Virgin Group founder Richard Branson has vowed to fly with his children on the first commercial space flight this year despite nagging concerns about the untested technology used in his spaceship.
The flamboyant British entrepreneur admitted his famed Virgin Galactic spaceship has struggled because of the relatively untested nature of its technology, which has caused repeated delays to its inaugural mission.
"The biggest worry I had was re-entry. NASA has lost about 3 per cent of everyone who's gone into space, and re-entry has been their biggest problem," Branson told the Guardian in an interview.
"For a government-owned company, you can just about get away with losing 3 per cent of your clients. For a private company you can't really lose anybody. Nobody we met had anything but the conventional risky re-entry mechanism that NASA had.
"We were waiting for someone to come up with one that was foolproof," he added.
Branson insisted his plan is credible and the first flight, reaching 62 miles above the earth, will take place.
"Everybody who signs up knows this is the birth of a new space programme and understands the risks that go with that. But every person wants to go on the first flight," he said.

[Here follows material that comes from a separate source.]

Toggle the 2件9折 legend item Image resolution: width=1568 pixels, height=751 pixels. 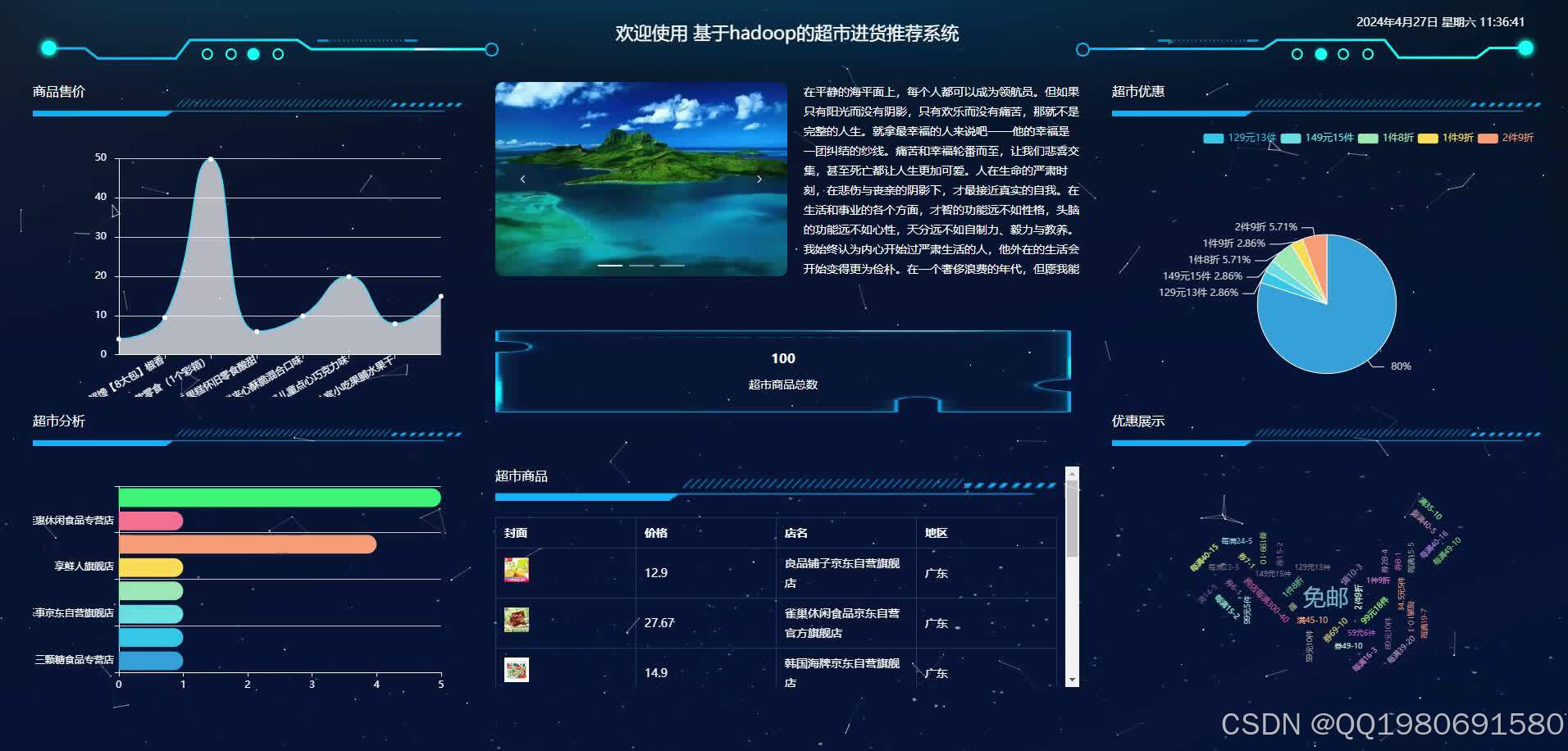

Almost 700 people, including actors Tom Hanks and Angelina Jolie, have paid between 125,000 pounds and 155,000 pounds to book a two-hour journey on Virgin Galactic's SpaceShipTwo, which will include a planned five minutes of weightlessness.
Despite Branson's insistence since 2007 that the first six-passenger flight is imminent, the service has completed only three test flights with a peak altitude of little more than 13 miles.
To obtain the necessary US Federal Aviation Administration licence, the craft will need several tests at its full speed and 62-mile height.